Instructions for the task - Where a line of the entries below includes the string "resolution", count it. Give only the resulting number.

Dataset -
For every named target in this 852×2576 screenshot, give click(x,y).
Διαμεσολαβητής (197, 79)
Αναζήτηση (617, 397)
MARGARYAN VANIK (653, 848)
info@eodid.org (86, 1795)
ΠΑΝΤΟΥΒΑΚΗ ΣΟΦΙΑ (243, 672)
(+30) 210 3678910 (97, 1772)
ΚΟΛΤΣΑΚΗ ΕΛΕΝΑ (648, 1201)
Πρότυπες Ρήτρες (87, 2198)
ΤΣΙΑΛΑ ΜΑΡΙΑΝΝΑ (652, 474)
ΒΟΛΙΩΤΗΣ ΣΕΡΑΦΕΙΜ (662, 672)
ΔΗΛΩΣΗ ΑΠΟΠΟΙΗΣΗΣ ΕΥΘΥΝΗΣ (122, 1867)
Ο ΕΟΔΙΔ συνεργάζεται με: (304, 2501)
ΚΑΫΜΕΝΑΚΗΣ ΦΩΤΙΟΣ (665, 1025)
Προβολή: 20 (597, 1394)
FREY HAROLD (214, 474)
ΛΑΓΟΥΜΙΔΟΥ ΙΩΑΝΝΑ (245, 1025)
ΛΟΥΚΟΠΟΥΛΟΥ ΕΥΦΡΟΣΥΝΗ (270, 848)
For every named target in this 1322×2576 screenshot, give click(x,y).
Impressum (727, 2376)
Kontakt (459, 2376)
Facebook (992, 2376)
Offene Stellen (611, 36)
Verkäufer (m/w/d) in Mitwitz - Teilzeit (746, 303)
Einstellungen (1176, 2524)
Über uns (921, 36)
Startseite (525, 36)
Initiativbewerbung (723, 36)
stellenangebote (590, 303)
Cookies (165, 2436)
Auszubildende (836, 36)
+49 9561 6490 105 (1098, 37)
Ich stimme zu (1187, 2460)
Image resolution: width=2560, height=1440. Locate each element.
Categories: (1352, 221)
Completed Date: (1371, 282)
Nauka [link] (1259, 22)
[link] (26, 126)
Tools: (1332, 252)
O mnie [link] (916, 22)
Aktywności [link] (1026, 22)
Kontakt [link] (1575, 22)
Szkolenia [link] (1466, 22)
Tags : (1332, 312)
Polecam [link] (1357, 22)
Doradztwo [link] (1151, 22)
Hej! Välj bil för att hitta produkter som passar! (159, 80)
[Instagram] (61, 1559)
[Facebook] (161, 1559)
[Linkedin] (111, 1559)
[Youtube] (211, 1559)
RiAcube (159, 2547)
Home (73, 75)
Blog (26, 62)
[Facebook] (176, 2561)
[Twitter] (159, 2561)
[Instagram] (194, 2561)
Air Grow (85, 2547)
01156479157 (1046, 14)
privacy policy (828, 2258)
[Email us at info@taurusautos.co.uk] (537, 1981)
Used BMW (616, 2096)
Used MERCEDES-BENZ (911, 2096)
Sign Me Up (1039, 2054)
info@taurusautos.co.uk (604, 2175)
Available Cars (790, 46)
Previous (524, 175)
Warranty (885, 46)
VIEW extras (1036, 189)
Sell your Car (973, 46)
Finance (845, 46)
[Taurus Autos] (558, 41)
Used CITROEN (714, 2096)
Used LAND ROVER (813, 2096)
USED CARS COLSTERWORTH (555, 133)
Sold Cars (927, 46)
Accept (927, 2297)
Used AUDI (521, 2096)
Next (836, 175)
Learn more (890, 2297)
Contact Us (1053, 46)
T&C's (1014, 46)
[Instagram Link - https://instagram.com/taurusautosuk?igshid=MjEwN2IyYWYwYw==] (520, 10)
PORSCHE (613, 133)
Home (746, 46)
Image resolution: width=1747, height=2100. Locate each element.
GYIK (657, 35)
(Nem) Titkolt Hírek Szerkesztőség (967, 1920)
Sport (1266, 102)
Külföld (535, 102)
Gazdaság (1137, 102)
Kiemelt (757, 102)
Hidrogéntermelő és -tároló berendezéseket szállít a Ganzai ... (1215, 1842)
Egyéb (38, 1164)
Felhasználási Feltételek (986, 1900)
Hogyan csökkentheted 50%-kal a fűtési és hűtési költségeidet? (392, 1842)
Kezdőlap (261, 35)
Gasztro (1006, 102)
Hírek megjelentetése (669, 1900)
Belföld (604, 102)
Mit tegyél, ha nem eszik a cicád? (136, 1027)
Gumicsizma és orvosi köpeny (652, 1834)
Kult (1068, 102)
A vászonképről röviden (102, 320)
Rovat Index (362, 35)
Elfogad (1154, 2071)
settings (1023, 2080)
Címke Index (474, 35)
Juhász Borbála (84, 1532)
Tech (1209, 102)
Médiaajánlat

Answer area - 2